-- Problems to solve --
A – Reproduce the stretch of the passage on R-22 refrigerant from "There also are" through "R-22 price, too.", word for word.
B – Carry on the article about R-22 air conditioning refrigerant, starting after its final sentence.

The industry veteran also has seen home warranty companies institute clauses about R-22’s obsolescence and charge higher fees for repairs as a result, sometimes upwards of $1,000.

“I’ve gotten calls from about 25 people this summer with home warranties saying ‘I gotta pay $1,000 because of R-22,’” he said. “Some make the decision that they’d rather put that $1,000 towards a new high-efficiency unit rather than a $1,000 Freon drop.”

Goodrich agrees with Soukup, saying, “If someone says you need to replace a system just because of R-22, I’d say that’s not quite the case.”

Soukup says it’s important to watch out for common repairs such as fan motors, capacity relays, contactors and other system parts suddenly becoming a conversation about replacing a unit because of R-22.

“It’s 117 degrees out and people are scared. Someone says you need a new unit and it’s really only a routine item,” Soukup said. “You don’t need a new car when you only have a flat tire. … I tell people, ‘Don’t panic until you have a bad compressor.’”

 Alternatives to Freon

There also are several alternatives that R-22 systems can use without needing retrofitting. They are what the industry terms as “drop ins” not requiring changes to seals or oils within the sealed air conditioning system.

The most common alternative refrigerants are R-422D, R-427A and R-407C. Soukup categorizes them as “good, better, best” and routinely uses R-407C, saying it is very close in performance to R-22.

“If my unit was to leak and have a problem that’s routine and does not require a major component change, I’d use R-407C. It’s about a 98 percent spot-on identical replacement to R-22,” he said.

The alternatives come at about one-third the cost of today’s R-22 price, too.

While Soukup sees R-407C as a viable alternative, Goodrich prefers to top off systems, after fixing leaks with R-22, adding that in some cases systems can run up to 30 percent less efficient, particularly in extreme heat above 105 degrees.

“These drop-ins just aren’t going to have the same capacity. … The air tends to be about 3 degrees warmer. That’s the downside,” Goodrich said. “The upside is you can keep the old machine running and not have to spend $6,000 or $8,000. and you can push it off for a little while. … You just have to remember that it’s not going to be as good as putting in new Freon.”

-- Data extract --
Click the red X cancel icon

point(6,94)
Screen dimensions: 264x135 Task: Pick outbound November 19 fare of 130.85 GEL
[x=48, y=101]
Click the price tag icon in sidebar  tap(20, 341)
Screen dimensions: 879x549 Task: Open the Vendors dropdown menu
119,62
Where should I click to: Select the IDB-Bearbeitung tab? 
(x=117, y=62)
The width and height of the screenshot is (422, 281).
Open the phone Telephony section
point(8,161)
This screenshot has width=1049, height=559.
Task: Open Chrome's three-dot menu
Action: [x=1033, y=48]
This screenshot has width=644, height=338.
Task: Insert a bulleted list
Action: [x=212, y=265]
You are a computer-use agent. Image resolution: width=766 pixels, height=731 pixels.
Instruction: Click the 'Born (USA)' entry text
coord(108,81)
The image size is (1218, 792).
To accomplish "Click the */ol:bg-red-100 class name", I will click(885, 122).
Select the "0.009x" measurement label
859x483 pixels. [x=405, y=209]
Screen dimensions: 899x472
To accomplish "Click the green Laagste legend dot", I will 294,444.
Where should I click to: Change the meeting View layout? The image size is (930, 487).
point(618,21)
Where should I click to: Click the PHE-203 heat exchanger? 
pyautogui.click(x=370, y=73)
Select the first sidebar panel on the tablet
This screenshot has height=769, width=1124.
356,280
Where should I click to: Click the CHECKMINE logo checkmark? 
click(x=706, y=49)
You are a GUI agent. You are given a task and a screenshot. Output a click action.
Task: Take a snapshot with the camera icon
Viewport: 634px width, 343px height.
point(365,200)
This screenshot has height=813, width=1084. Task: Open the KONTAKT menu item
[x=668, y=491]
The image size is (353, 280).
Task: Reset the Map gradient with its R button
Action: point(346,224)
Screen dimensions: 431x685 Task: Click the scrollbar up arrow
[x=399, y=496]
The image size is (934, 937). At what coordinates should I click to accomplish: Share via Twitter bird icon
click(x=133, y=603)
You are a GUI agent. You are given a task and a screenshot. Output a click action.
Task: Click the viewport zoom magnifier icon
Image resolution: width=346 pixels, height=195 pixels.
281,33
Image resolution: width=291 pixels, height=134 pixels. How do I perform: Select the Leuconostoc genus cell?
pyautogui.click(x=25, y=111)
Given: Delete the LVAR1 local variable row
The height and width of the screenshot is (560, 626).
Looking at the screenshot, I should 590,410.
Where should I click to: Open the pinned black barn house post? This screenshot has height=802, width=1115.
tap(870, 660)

-- Answers by item --
A –
There also are several alternatives that R-22 systems can use without needing retrofitting. They are what the industry terms as “drop ins” not requiring changes to seals or oils within the sealed air conditioning system.

The most common alternative refrigerants are R-422D, R-427A and R-407C. Soukup categorizes them as “good, better, best” and routinely uses R-407C, saying it is very close in performance to R-22.

“If my unit was to leak and have a problem that’s routine and does not require a major component change, I’d use R-407C. It’s about a 98 percent spot-on identical replacement to R-22,” he said.

The alternatives come at about one-third the cost of today’s R-22 price, too.

B –
Maintenance, things to watch for

The R-22 phase-out can impact a few maintenance and repair scenarios any homeowner might face. Here are a few tips to keep in mind.

■ No either/or: If you have R-22 refrigerant in your system and levels are low, you must either refill with R-22 or, if you decide to use an alternative, the R-22 must be removed and completely recaptured and the system must be refilled completely with the alternative. It cannot simply be topped off with a cheaper alternative refrigerant, experts explained.

“A good technician should show you and break down the difference in price and clearly explain what they’re doing,” Soukup added.

■ R-22 certification: When selecting a contractor, make sure he or she has the EPA’s Section 608 certification, which is needed to service equipment containing R-22, Jones said.

“Homeowners should also request that service technicians locate and repair leaks instead of just ‘topping off’ leaking systems,” she added.

■ Watch the attic: If you have a unit where one part of it is outside and the other in the attic (most single family residences in Las Vegas do), make sure the technician also services the unit in the attic, Goodrich said. Just tending to the condenser outside of the home is not enough.

“Make sure they go up in that attic. That’s where a lot of leaks happen,” he said.

■ Tune-up time: An annual tune-up should occur in the spring when the weather first starts to warm up. “It’s that first time you reach to change the thermostat, that’s when I tell people to call someone out,” Soukup said.

■ Basic maintenance: Both Soukup and Goodrich also suggest other general maintenance to extend the life of the unit, such as regularly changing air filters, checking the thermostat battery annually and keeping the outside air conditioning coil free of weeds and bushes.